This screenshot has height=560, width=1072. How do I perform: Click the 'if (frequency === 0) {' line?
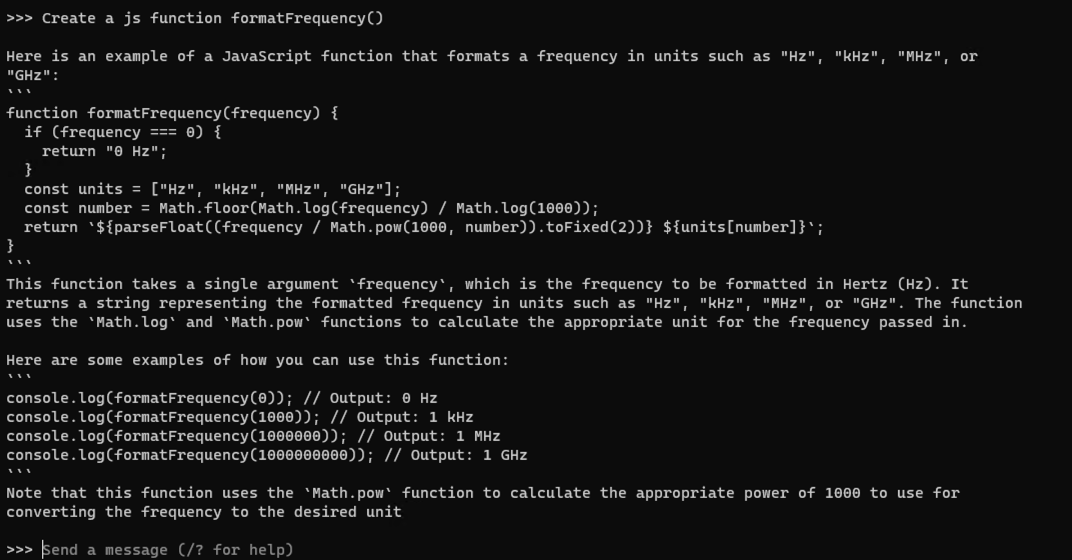tap(122, 132)
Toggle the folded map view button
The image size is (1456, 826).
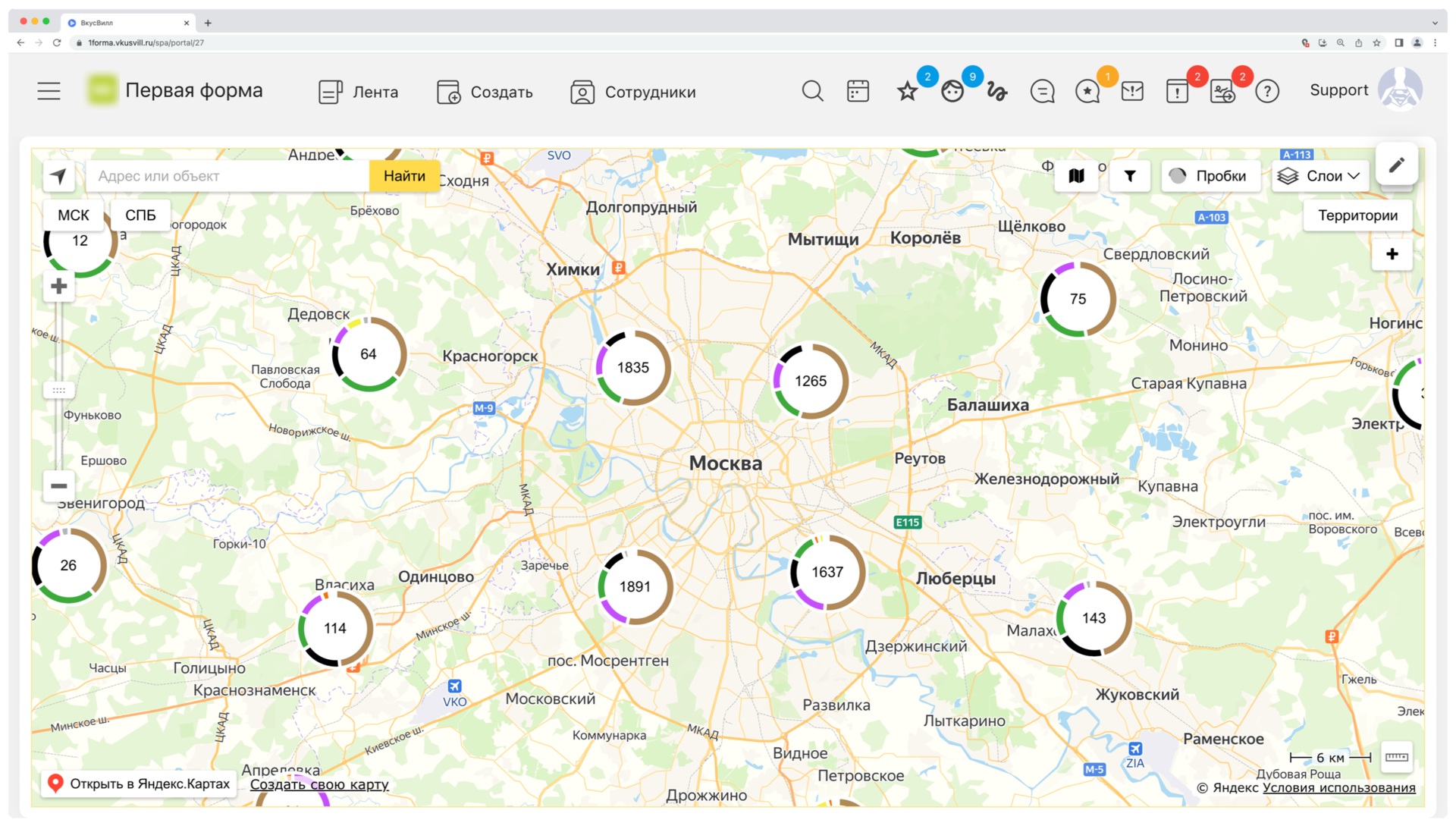pos(1076,176)
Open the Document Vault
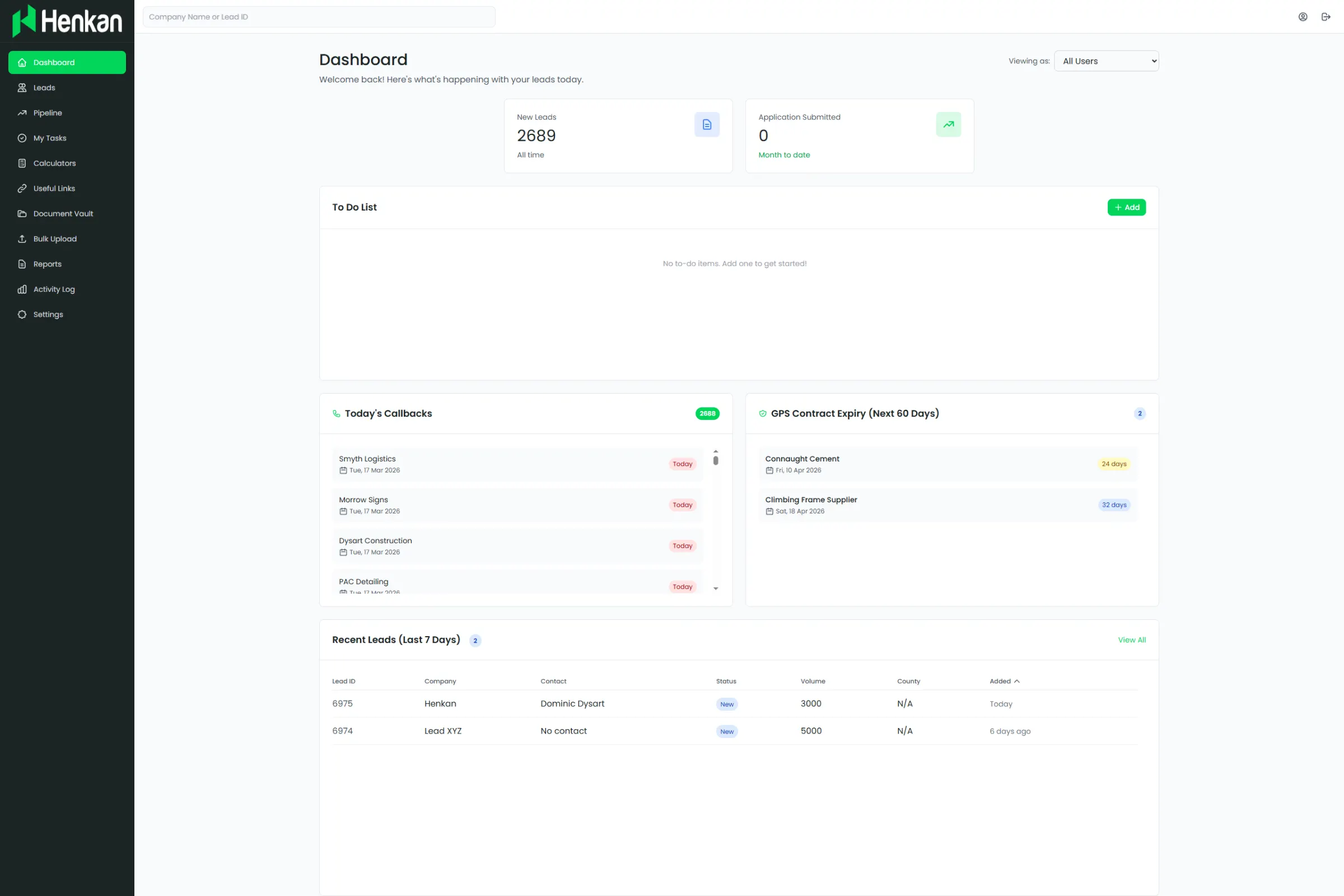1344x896 pixels. (63, 213)
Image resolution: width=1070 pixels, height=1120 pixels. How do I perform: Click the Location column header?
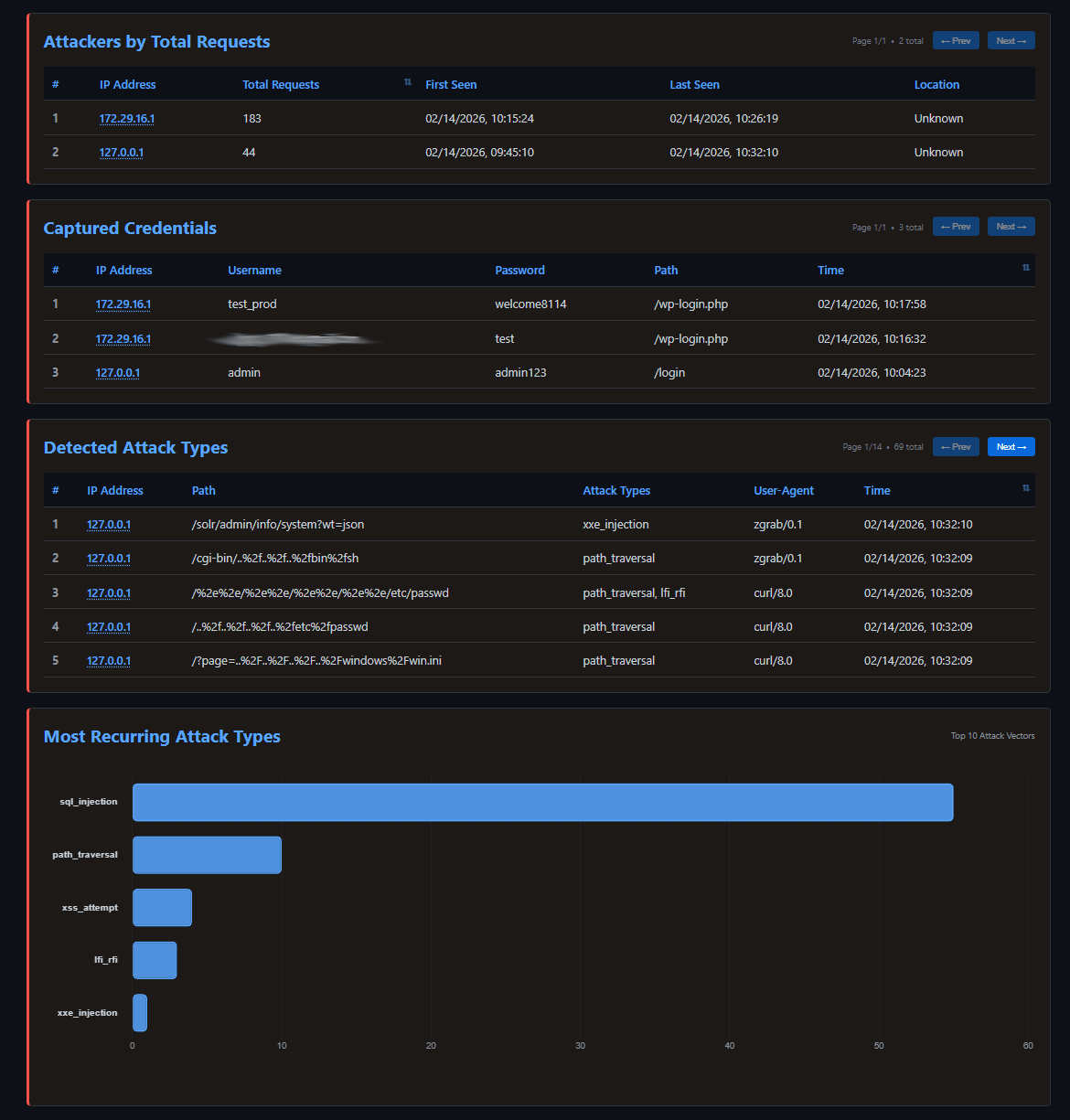[936, 85]
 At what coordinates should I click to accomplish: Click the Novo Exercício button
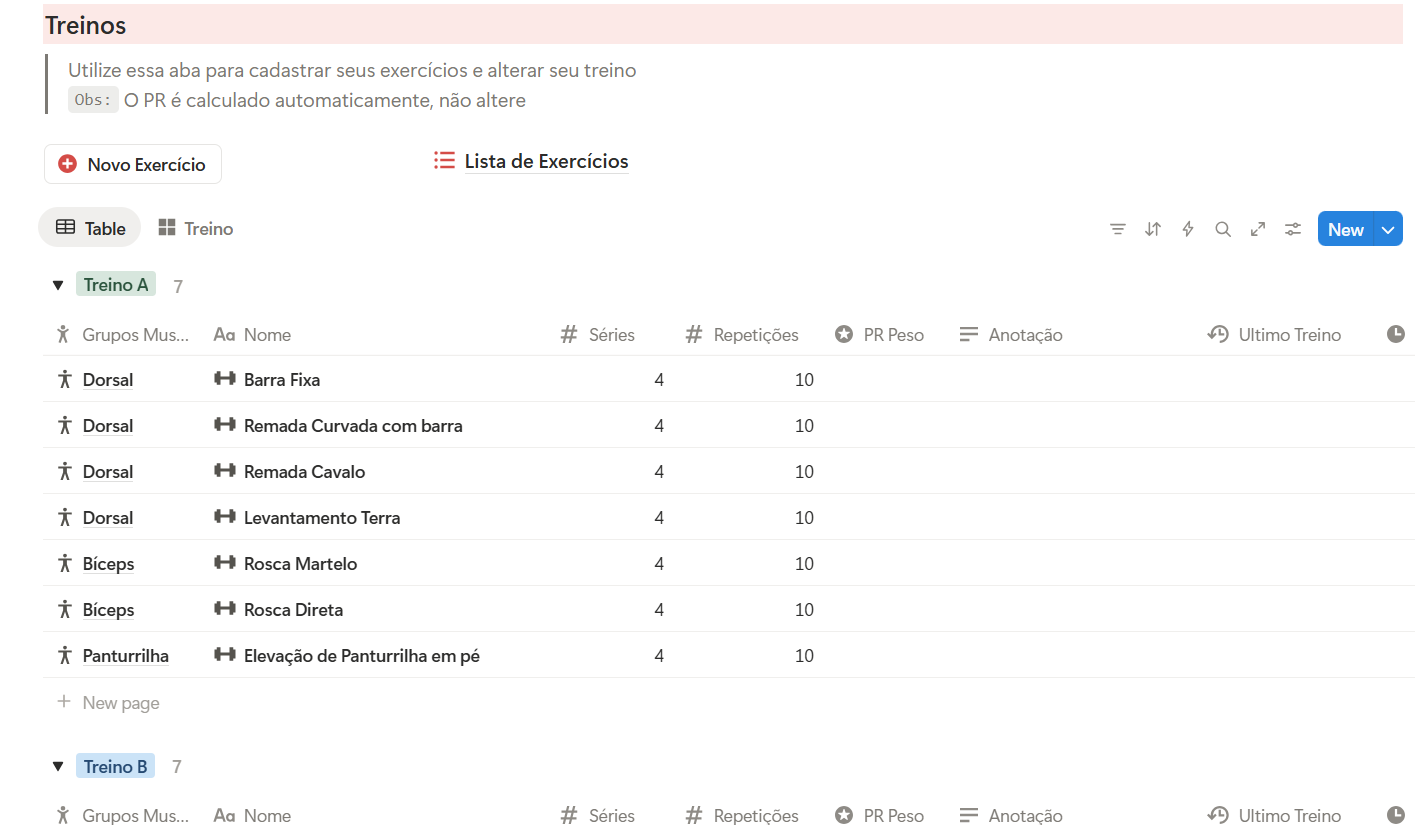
•••
Problem to solve: Pick out every line in the records above that contains the string "perform", and copy those lines. Case counts.

Final result:
This screenshot has height=560, width=1072. How do I perform: Click the 'if (frequency === 0) {' line?
Image resolution: width=1070 pixels, height=1120 pixels. How do I perform: Click the Location column header?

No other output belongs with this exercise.